Body image

Body image refers to the way a person perceives their physical appearance, how they feel about their perception, what they think and believe about their body, and how they behave as a result. Although concerns about body image are most often associated with adolescents, who are just beginning to understand their bodies and can often be exposed to tremendous pressure from peer groups in school, body image is an element of all stages of life as a person ages.
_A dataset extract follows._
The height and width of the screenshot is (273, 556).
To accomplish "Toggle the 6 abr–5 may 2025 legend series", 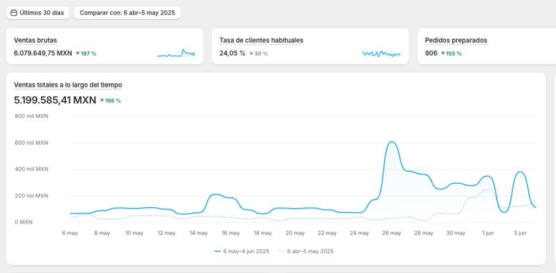I will click(309, 251).
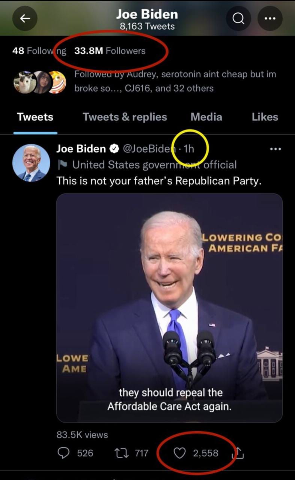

If a person is comfortable with how they think they look, the person has a positive body image. They are more likely to be confident, able to work with others, and able to enjoy a feeling of participation and acceptance. If they have a negative body image, however, that person can suffer from a range of psychologically dysfunctional responses, from awkwardness and social ineptitude to anxiety, depression, eating disorders, self-mutilation, and suicide.

Overview

Body image as a complex field of psychological study emerged after World War II with the growth in visual media—most notably television. Adolescent television viewers were bombarded with shows and commercials featuring images of people whose looks were carefully created by a phalanx of cosmetic experts and fashion consultants. As the mid-century revolution in sexuality emerged, adolescents began as well to consider their body image in relation to their sexual appeal. Sex was no longer solely an activity for after marriage—sex, encouraged by a generation of rock and roll songs that celebrated sexual energy, became a coming-of-age ritual. Body image was key to how well-adjusted adolescents came to feel with each other, in school, and even with their family. With the media’s focus on celebrities, actors, athletes, and models, successive generations of adolescents came to compare their own bodies to idealized and often unrealistic images of people they saw in commercials, in films, on television, in music videos. Such comparisons prompted viewers to redefine their own body images, depending on how they thought they measured up (or not) to the media’s implied definitions of beauty: symmetrical facial features, toned and taut limbs, perfectly aligned and dazzlingly white teeth, coiffed hair, and stylish clothes, for example. Above all, being thin, so the cultural reading went, led to contentment and success and, in turn, secured a prominent and stable social identity. Media portrayals and the culture of beauty may have changed in terms of fashions and fads, but the perception that thin is beautiful persisted in the twenty-first century.

Individuals have continued to feel the pressure for their bodies to conform to what the mainstream media celebrates as "perfect." Adolescents still often measure their self-worth by their appearance more than their character. While the increased attention to body image can create more health awareness, encourage exercise, and help in basic social interactions, body image obsession can lead to self-destructive activities ranging from self-loathing to extreme responses to try to reshape the body including cosmetic surgery, eating disorders, over-exercising, or even suicide.

Body image is not solely a concern for adolescents. Health specialists have tracked how a person adapts to aging by constantly reassessing their body image. Illness, particularly long-term illness with debilitating physical effects, can dramatically impact how a person perceives themselves and can impact their willingness to fight the disease or even engage other people in any kind of social interaction. As a person ages, their assessment of their body is key to maintaining a sense of vitality and optimism.

Body Image Today

According to psychologists, nobody is born with a body image. The perception of the body is shaped not only by media but by family, friends, and neighbors. The concept of body image, however, has undergone significant transformations in the age of computer technology, specifically with the advent of social media and the ubiquity of digital cameras, which have given rise to an inundation of online critiques of others and their appearance, known as body shaming, especially of those who do not fit the popular models for socially acceptable appearance. The advent of software programs, such as Adobe Photoshop, which allow users to digitally manipulate photographs, has complicated the concept of reality itself; airbrushing models in photos increases the disconnect between the person being featured and their constructed image, between reality and the culturally defined ideal.

Schools and universities have developed curricula to help explain the psychological impact of body image. Courses in developing a positive body image encourage students to accept their appearance and to work on a healthy and balanced outlook about their physical features. The courses provide students with information about healthy diets, regular exercise, and regular sleep patterns, and also promote ways to be more accepting of the diversity of their peers, as well as their own uniqueness.